Flussdiagramm Unfalluntersuchung: von der Unfallstelle zur Maßnahme

Flussdiagramm zur Untersuchung von Arbeitsunfällen: Unfallstelle sichern, mögliche Schwere einstufen, Unfallanzeige erstatten, Beweise sichern, Zeugen befragen, organisatorische Ursachen erreichen, Maßnahmen überprüfen.

So funktioniert es

  1. Benennen Sie die Bahnen nach Ihrem eigenen Standort um

    Ersetzen Sie Führungskraft vor Ort, Fachkraft für Arbeitssicherheit, Untersuchungsleitung und Standortleitung durch die Rollen, die es bei Ihnen wirklich gibt. Gibt es keine eigene Sicherheitsfachkraft — im Unternehmermodell oder bei externer Betreuung —, setzen Sie die Person in diese Bahn, die die Aufgabe tatsächlich wahrnimmt, statt die Bahn zu löschen: Die gesetzlichen Fristen darin muss trotzdem jemand im Blick behalten. Ergänzen Sie eine Bahn für Fremdfirmen, wenn an Ihren Ereignissen regelmäßig welche beteiligt sind, denn Erlaubnisschein, Unterweisungsnachweis und Gerätehistorie, die Sie brauchen werden, liegen dort und nicht bei Ihnen. Sind zwei dieser Bahnen in der Nachtschicht dieselbe Person, schreiben Sie das ins Diagramm, statt so zu tun als ob.

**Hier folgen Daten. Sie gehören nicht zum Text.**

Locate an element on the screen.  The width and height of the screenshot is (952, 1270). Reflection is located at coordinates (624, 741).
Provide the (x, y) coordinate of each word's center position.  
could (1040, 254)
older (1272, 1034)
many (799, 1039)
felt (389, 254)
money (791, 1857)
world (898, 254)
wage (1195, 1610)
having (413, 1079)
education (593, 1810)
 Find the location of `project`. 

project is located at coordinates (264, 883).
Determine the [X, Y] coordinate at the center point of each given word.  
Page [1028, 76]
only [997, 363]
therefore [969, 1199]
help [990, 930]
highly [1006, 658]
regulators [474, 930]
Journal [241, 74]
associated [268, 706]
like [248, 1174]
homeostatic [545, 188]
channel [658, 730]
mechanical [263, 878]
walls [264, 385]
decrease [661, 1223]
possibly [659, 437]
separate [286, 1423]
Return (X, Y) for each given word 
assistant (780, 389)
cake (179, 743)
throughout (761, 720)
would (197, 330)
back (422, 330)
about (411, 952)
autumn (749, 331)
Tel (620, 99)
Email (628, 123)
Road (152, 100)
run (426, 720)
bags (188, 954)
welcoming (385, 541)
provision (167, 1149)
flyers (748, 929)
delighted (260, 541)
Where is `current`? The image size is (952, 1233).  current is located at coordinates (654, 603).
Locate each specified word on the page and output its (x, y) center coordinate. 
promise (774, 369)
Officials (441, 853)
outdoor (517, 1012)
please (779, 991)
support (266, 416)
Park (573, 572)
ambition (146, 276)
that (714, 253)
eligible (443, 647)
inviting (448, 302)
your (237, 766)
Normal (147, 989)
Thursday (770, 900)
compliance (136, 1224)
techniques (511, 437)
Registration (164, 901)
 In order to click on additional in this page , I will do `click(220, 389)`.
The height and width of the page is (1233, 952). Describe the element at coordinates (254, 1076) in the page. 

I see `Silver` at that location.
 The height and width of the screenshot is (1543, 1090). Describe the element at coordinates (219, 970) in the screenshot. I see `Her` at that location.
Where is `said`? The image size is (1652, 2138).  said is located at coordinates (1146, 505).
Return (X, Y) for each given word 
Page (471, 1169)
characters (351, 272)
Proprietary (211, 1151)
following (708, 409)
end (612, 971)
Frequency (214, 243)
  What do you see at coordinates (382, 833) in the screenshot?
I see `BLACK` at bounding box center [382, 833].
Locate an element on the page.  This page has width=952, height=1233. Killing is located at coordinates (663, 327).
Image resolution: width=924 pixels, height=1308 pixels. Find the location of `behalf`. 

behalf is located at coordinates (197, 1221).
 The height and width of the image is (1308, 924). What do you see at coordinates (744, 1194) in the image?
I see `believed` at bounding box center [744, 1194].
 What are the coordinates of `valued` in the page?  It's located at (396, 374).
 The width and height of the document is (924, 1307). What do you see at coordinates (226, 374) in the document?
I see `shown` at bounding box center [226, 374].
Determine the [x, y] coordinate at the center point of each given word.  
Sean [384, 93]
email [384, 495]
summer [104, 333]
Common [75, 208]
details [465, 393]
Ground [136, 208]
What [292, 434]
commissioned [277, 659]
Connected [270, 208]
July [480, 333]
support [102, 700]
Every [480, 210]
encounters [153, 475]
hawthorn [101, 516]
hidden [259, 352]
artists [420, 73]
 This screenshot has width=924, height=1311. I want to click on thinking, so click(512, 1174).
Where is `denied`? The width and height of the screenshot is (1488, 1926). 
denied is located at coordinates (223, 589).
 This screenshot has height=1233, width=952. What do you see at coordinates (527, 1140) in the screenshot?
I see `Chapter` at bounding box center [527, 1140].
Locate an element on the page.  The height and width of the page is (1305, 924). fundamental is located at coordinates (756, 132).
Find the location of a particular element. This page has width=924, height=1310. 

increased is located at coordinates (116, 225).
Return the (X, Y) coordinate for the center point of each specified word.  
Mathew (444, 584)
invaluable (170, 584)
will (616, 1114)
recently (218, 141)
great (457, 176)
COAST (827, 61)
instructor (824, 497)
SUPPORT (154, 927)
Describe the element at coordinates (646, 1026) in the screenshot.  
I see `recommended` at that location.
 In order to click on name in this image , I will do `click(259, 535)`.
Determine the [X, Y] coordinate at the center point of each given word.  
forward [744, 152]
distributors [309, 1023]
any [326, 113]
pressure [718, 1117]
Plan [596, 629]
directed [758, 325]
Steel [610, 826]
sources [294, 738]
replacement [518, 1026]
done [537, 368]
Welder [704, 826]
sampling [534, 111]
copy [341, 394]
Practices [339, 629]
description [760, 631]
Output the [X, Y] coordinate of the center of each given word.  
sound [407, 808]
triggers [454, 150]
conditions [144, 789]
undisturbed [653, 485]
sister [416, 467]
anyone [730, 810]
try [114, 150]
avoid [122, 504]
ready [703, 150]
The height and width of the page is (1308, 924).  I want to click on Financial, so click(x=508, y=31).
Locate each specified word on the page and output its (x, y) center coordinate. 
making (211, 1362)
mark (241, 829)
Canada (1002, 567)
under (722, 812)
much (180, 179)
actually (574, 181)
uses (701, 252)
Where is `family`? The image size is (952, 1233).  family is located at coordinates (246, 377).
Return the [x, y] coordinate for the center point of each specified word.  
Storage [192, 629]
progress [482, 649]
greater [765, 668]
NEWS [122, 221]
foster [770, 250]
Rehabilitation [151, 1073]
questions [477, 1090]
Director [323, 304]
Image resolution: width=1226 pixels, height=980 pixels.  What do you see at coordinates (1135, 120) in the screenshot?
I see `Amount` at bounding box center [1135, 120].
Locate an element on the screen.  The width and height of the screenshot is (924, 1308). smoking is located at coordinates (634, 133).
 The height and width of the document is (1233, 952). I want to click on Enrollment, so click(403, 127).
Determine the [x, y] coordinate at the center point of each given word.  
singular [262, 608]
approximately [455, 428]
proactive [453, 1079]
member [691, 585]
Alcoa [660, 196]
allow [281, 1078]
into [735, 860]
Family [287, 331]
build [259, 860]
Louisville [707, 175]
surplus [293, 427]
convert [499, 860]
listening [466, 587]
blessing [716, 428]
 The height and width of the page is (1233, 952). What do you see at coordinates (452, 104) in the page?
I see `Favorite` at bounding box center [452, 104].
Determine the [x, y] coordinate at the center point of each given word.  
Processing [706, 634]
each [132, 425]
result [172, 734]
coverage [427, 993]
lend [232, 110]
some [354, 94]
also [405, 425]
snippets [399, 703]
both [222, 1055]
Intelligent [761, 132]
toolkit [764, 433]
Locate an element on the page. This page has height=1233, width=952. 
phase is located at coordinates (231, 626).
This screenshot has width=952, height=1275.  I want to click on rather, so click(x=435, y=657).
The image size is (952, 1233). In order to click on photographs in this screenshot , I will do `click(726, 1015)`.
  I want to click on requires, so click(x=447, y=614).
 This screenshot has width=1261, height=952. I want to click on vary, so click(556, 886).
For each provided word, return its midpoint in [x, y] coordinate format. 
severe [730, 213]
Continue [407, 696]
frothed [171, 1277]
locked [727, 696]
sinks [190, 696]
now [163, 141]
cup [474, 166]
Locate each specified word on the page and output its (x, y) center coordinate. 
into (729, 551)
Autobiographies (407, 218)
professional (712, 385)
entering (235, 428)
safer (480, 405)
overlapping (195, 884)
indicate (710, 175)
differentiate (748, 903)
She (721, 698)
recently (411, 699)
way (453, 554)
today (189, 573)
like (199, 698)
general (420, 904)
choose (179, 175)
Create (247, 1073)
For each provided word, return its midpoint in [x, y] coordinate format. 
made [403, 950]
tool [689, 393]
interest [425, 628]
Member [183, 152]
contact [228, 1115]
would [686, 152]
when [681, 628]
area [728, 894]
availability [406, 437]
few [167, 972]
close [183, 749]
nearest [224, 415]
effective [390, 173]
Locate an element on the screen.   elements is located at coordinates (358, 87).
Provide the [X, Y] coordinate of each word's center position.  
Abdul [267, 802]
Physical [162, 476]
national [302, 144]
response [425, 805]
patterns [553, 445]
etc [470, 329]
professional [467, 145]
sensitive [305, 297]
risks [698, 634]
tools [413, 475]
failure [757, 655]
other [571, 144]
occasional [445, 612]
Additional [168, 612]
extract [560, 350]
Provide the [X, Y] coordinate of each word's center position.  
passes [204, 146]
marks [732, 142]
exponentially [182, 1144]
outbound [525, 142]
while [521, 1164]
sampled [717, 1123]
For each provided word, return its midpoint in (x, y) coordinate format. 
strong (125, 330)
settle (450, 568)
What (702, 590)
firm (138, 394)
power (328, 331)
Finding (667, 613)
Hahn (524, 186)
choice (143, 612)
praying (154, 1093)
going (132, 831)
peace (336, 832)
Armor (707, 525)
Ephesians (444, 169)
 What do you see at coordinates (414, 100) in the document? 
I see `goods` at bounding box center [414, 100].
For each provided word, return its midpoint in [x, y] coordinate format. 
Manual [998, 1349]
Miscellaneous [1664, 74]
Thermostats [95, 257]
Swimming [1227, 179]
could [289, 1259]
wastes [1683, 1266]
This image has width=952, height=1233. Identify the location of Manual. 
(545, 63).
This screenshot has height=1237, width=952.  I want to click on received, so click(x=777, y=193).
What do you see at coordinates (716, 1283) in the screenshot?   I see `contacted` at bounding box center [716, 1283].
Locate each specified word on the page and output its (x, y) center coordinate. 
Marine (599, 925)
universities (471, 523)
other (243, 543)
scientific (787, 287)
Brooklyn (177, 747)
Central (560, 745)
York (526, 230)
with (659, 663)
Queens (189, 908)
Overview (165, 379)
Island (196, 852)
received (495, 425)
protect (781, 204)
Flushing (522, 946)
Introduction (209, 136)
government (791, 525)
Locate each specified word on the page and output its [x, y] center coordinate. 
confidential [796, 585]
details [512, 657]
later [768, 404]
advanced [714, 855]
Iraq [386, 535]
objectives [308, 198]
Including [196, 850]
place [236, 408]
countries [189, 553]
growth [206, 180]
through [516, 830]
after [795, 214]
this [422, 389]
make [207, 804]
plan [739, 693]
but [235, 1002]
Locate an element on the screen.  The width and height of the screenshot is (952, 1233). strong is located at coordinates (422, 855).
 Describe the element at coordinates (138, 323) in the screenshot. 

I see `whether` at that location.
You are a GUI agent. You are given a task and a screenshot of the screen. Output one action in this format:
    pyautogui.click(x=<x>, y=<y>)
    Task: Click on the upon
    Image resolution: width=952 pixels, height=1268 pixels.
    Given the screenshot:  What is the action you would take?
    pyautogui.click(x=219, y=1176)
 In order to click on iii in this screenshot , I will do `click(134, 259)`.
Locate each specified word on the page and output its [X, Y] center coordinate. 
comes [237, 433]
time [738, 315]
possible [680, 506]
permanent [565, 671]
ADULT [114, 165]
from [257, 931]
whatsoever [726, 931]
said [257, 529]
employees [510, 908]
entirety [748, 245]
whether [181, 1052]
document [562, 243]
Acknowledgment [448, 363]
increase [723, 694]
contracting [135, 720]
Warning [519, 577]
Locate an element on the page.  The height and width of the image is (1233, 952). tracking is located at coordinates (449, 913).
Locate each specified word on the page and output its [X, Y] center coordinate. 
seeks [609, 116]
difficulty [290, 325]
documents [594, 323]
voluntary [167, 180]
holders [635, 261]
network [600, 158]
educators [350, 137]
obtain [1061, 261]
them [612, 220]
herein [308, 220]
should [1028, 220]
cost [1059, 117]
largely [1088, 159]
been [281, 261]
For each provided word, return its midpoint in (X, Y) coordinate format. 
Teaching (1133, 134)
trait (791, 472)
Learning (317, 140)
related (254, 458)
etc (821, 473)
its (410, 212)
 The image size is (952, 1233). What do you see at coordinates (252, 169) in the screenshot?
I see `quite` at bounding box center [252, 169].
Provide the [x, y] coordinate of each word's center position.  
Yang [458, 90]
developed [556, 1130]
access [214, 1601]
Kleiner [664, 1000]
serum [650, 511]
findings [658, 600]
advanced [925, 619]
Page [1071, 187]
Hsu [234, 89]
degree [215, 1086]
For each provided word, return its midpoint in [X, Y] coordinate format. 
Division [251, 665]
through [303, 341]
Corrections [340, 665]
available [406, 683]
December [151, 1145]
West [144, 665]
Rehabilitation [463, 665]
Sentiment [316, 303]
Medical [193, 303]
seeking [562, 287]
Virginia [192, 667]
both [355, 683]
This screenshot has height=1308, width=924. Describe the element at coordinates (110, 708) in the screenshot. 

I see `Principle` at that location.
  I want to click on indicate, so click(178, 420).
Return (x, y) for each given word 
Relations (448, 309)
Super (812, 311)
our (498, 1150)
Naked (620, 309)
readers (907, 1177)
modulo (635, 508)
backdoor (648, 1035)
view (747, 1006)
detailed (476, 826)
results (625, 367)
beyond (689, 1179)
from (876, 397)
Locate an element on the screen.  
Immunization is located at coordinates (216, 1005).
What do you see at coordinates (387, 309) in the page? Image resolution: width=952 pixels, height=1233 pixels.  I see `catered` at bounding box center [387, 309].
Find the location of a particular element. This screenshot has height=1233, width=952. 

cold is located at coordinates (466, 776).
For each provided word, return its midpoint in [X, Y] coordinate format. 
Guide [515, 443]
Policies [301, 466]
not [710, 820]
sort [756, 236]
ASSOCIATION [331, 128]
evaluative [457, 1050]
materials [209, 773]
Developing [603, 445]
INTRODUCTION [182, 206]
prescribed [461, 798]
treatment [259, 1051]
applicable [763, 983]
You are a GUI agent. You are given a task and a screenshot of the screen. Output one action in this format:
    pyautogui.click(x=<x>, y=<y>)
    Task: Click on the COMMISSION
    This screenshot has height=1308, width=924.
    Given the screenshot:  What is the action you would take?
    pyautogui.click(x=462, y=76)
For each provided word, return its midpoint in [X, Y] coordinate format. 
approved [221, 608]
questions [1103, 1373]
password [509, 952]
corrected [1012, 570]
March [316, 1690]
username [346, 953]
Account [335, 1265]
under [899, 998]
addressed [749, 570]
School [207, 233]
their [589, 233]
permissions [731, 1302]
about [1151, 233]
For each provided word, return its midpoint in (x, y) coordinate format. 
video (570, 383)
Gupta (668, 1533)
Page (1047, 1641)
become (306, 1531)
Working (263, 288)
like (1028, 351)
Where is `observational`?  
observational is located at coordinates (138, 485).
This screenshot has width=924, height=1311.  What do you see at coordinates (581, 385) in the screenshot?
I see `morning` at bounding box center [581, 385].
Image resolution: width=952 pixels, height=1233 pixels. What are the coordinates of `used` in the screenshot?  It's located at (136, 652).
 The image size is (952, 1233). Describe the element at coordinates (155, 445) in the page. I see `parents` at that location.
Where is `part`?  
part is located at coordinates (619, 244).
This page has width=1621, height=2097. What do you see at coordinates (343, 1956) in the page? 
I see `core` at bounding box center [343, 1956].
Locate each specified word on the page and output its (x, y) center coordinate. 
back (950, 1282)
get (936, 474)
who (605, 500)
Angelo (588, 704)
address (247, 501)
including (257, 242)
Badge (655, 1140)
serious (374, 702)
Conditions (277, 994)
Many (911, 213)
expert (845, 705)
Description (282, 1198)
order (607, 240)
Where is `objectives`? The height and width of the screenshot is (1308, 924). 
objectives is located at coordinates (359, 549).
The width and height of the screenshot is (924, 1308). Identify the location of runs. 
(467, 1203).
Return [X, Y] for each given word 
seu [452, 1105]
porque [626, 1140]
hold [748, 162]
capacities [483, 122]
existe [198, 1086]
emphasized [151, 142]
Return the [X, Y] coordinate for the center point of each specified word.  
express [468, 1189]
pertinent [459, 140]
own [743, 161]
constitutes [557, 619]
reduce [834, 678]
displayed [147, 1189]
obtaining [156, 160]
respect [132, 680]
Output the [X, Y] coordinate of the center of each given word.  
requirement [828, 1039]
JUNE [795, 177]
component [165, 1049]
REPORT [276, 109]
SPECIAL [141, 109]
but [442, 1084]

  2. Schreiben Sie Ihre eigenen Anzeigekriterien an die Entscheidung

    „Extern anzeigepflichtig?“ bleibt wirkungslos, solange die Kategorien und Fristen fehlen, die Sie binden. Ersetzen Sie die allgemeine Formulierung durch die Liste, die für Sie gilt: In Deutschland verlangt § 193 SGB VII eine Unfallanzeige an die zuständige Berufsgenossenschaft oder Unfallkasse binnen drei Tagen nach Kenntnis, wenn eine versicherte Person getötet wird oder länger als drei Tage arbeitsunfähig ist; tödliche Unfälle und Unfälle mit mehreren Verletzten sind zusätzlich unverzüglich zu melden, und eine Ausfertigung der Anzeige erhält die für den Arbeitsschutz zuständige Landesbehörde. Für Standorte in Österreich (AUVA) oder der Schweiz (UVG-Versicherer wie die Suva) prüfen Sie die dort geltenden Schwellen, statt die deutschen zu übernehmen. Benennen Sie die Person, die entscheidet, und eine Vertretung für Urlaub und Nachtschicht, und halten Sie den Zeitpunkt der Anzeige fest — die erste Frage nach einer verspäteten Meldung lautet, wer wann was wusste.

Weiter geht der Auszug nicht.